[DATASET RECORDS]
——

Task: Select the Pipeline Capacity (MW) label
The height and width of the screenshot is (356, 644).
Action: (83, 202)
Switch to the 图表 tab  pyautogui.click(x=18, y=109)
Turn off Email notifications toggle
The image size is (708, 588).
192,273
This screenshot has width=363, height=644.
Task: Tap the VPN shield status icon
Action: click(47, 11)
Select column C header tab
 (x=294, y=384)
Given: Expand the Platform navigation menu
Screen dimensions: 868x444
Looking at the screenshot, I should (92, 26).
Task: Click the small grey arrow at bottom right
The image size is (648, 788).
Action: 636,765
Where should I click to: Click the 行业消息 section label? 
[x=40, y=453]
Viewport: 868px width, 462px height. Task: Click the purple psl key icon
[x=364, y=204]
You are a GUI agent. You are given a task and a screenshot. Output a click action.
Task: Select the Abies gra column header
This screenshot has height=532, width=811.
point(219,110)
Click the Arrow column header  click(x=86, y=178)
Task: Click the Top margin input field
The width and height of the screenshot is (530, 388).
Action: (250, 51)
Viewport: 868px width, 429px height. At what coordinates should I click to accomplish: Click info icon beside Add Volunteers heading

——

[WHAT IS REQUIRED] All records above must be returned exactly as they appear.

[SOLUTION TO THIS PROBLEM]
Task: Select the Pipeline Capacity (MW) label
The height and width of the screenshot is (356, 644).
Action: (83, 202)
Switch to the 图表 tab  pyautogui.click(x=18, y=109)
Turn off Email notifications toggle
The image size is (708, 588).
192,273
This screenshot has width=363, height=644.
Task: Tap the VPN shield status icon
Action: click(47, 11)
Select column C header tab
 (x=294, y=384)
Given: Expand the Platform navigation menu
Screen dimensions: 868x444
Looking at the screenshot, I should (92, 26).
Task: Click the small grey arrow at bottom right
The image size is (648, 788).
Action: 636,765
Where should I click to: Click the 行业消息 section label? 
[x=40, y=453]
Viewport: 868px width, 462px height. Task: Click the purple psl key icon
[x=364, y=204]
You are a GUI agent. You are given a task and a screenshot. Output a click action.
Task: Select the Abies gra column header
This screenshot has height=532, width=811.
point(219,110)
Click the Arrow column header  click(x=86, y=178)
Task: Click the Top margin input field
The width and height of the screenshot is (530, 388).
Action: (250, 51)
Viewport: 868px width, 429px height. At what coordinates should I click to accomplish: Click info icon beside Add Volunteers heading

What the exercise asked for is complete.